BEGIN RECORD EXTRACTS

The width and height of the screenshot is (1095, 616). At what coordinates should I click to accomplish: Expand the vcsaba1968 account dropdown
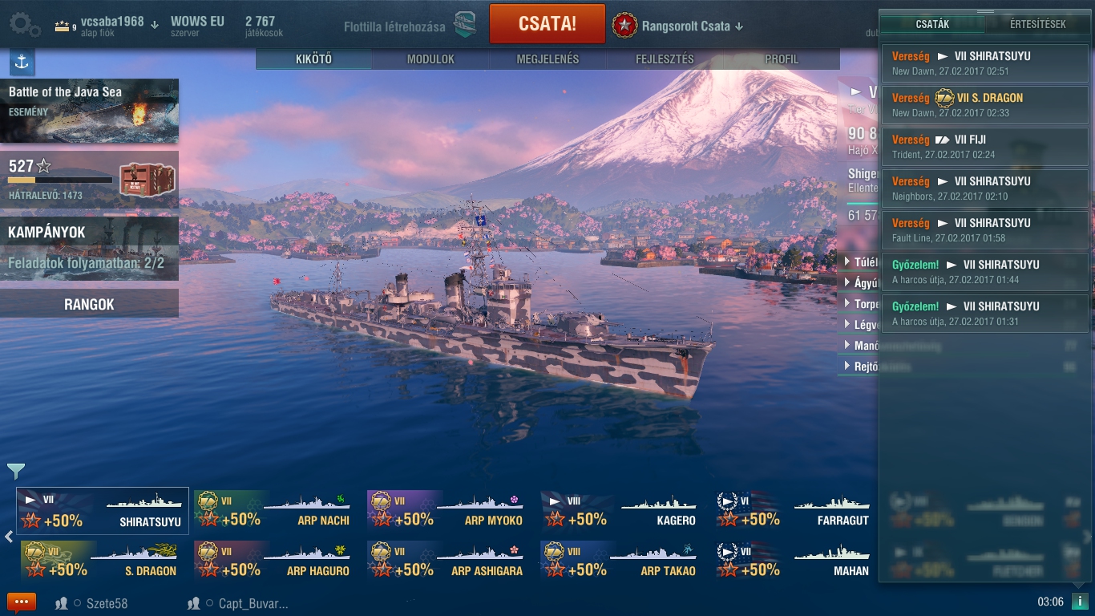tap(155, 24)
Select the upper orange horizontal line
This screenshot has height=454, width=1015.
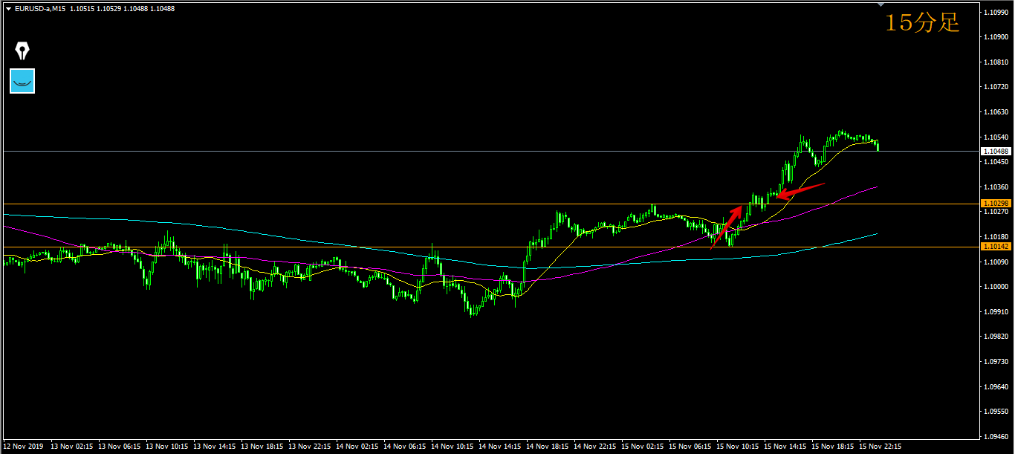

END RECORD EXTRACTS
BEGIN RECORD EXTRACTS

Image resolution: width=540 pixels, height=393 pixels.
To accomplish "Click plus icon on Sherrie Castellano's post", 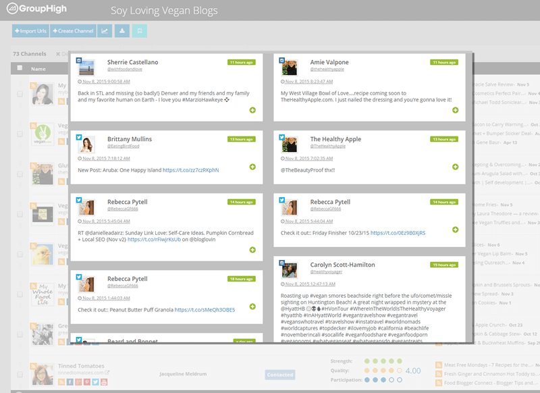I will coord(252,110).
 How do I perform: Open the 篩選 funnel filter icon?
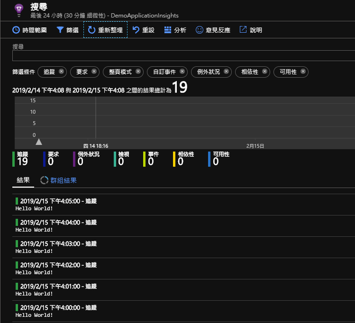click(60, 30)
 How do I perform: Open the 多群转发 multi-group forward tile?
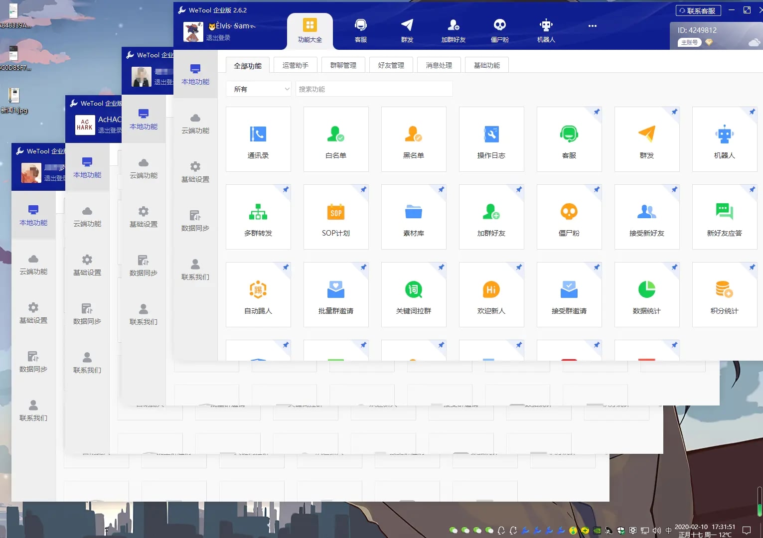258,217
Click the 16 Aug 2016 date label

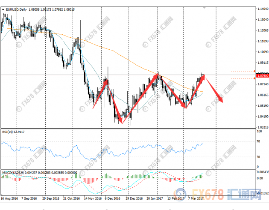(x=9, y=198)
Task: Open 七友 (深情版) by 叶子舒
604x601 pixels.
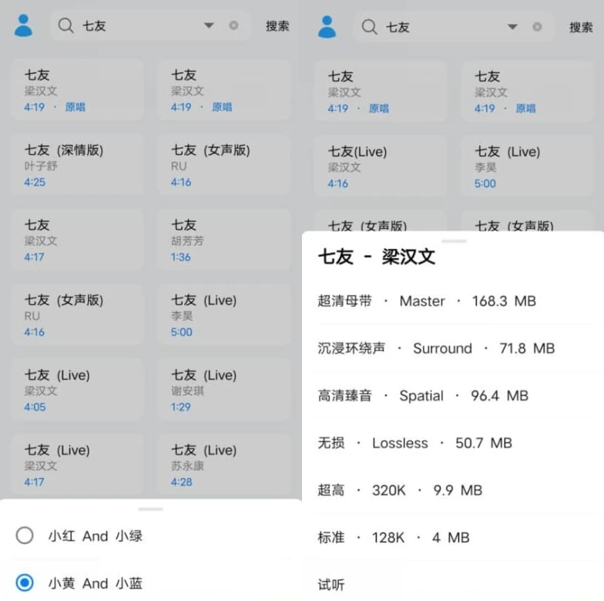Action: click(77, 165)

END RECORD EXTRACTS
BEGIN RECORD EXTRACTS

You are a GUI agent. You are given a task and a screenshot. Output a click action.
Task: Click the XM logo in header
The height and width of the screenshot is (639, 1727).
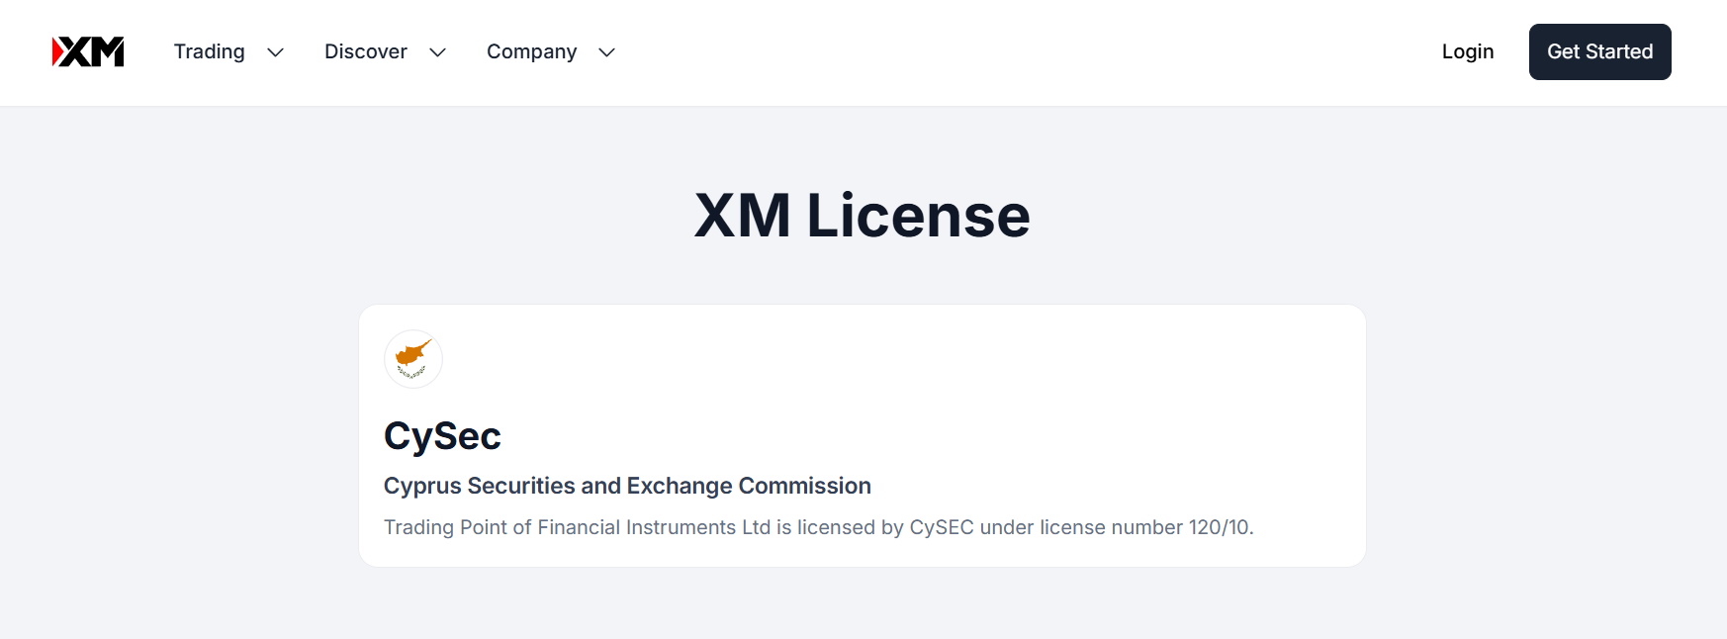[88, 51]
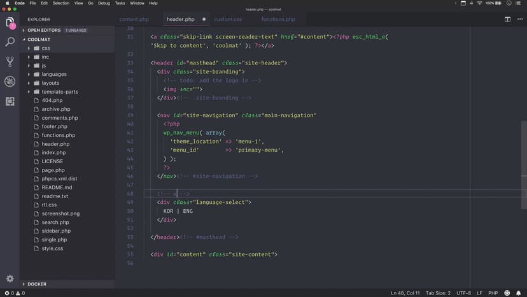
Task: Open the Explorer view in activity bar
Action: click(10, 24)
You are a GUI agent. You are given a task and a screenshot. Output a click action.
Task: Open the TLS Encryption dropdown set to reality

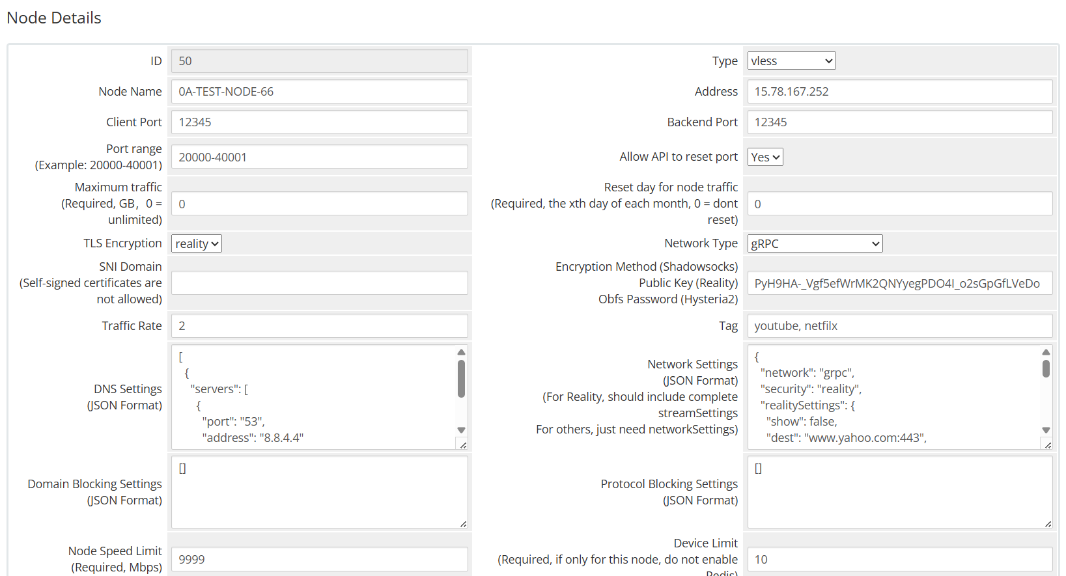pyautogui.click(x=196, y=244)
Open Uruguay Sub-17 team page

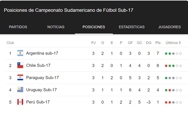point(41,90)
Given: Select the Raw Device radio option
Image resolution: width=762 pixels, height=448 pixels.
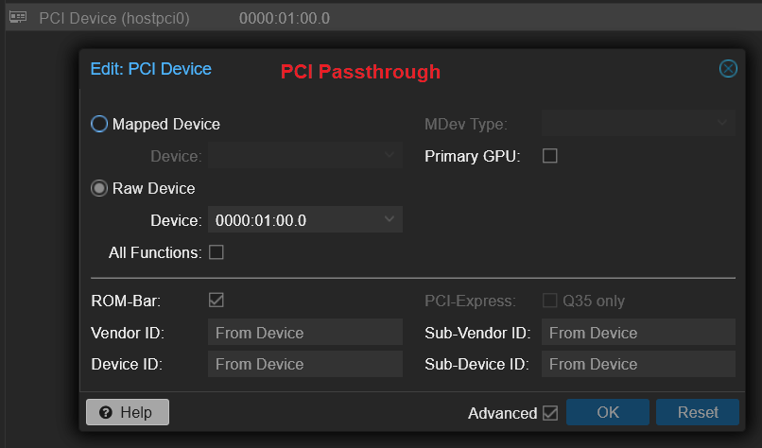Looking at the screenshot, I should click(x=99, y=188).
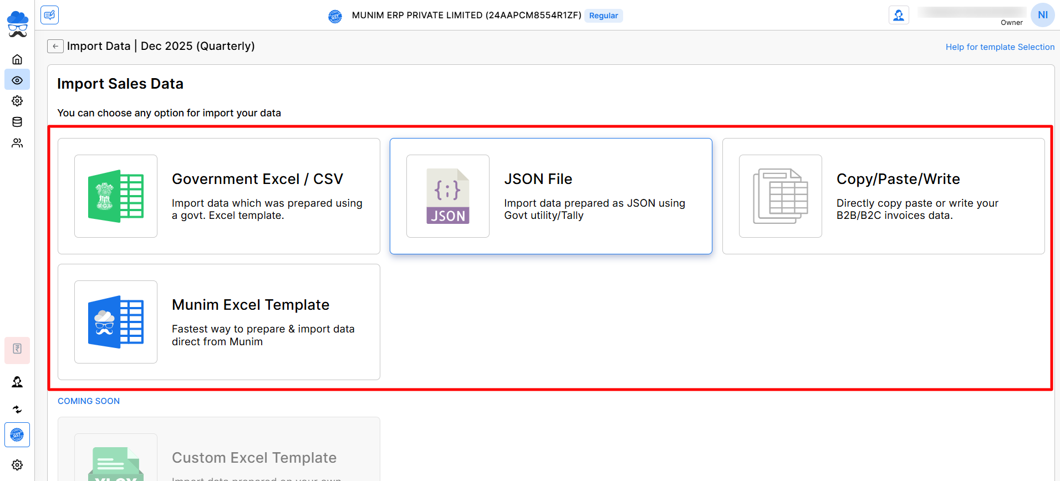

END RECORD EXTRACTS

TASK BRIEF: Look over the material and return every line where the word "Select" is found.

RESULT OF THIS EXERCISE:
Select the upper orange horizontal line
Given: Select the Raw Device radio option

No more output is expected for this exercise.